Sandıklı’nın Şerif’i!..

Bir mesai arkadaşı ilçenin yakından tanıdığı Şerif Ali’yi anlattı..

Şerif’in sendikacı olmanın verdiği etki yanında bir yakının ismini kullanarak, çalışanlar üzerinde büyük baskı kurduğunu, hastane dışında bile her şeye burnunu soktuğunu söyledi..

Kendisini önemli kişi göstermek için akla hayale gelmeyecek mizansenler kurduğunu ifade etti ve dedi ki:

“Şerif, lise mezunu olup bir belde belediyesinde işçiydi.

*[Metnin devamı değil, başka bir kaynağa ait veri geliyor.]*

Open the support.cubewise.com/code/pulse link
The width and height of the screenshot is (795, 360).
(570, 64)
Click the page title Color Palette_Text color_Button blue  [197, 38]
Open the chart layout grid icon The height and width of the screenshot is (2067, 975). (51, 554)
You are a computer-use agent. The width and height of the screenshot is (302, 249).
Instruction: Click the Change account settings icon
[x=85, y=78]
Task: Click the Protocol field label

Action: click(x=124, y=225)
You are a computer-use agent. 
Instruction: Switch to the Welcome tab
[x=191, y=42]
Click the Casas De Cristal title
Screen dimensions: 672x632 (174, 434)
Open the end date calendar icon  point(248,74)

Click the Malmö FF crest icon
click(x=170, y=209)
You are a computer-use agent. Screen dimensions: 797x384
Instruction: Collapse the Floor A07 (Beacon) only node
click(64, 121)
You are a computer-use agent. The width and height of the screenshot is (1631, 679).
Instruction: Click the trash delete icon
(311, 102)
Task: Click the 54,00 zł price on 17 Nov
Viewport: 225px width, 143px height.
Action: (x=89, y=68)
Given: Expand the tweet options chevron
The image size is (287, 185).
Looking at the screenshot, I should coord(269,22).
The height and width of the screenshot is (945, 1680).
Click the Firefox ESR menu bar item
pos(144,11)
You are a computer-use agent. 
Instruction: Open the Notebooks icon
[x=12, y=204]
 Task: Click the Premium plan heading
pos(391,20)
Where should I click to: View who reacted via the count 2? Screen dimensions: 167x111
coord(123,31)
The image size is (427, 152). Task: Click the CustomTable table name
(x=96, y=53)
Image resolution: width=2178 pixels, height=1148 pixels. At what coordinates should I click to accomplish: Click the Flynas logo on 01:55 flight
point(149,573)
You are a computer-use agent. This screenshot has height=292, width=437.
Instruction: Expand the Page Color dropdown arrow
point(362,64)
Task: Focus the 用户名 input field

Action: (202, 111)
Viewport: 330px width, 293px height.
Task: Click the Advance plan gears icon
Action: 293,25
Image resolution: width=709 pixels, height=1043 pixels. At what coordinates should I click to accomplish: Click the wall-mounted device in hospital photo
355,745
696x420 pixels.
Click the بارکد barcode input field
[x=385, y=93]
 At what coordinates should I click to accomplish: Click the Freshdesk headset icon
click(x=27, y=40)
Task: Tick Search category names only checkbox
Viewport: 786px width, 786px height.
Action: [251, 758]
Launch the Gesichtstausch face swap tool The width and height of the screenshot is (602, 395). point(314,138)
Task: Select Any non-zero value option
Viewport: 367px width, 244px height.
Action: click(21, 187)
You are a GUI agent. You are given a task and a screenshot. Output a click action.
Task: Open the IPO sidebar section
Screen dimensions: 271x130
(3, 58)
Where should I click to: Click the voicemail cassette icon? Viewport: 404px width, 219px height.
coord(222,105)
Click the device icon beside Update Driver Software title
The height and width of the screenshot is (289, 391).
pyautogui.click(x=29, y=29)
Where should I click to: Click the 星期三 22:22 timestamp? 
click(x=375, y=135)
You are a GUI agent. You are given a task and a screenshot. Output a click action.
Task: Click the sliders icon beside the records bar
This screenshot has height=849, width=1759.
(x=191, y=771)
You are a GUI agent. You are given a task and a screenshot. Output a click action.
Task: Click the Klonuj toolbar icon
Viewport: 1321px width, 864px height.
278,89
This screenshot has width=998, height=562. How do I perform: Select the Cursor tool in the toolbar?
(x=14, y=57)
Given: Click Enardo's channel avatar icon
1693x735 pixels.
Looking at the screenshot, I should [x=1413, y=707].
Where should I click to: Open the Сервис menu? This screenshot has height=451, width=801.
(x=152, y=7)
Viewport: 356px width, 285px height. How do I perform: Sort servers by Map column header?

Araya girenler oldu, ilçe belediyesine getirdiler zabıta yapıp memur kadrosuna aldırdılar..

Sonra, hastaneye memur olarak tayinini çıkarttılar..”

Şerif’in, başhekimleri bile yıldırdığını, nasıl hastane şerifi olduğunu anlattı..

Dönemin milletvekili başhekimi ziyaret için hastaneye geldi. Başhekim hastaneyi gezdirirken, milletvekili kapısı açık olan odada Şerif Ali’yi gördü “Vay Şerif..” diye sarılıp kucakladı. Ayak üstü sohbet ettiler..

Başhekim ve tüm personel bu dostluktan şaşkın.. Vekil gittikten sonra Şerif Ali’yi çağırıp, milletvekilini nereden tanıdığını sormuş. Şerif 'Hiiç' dedi.. ''Benim okul arkadaşım..”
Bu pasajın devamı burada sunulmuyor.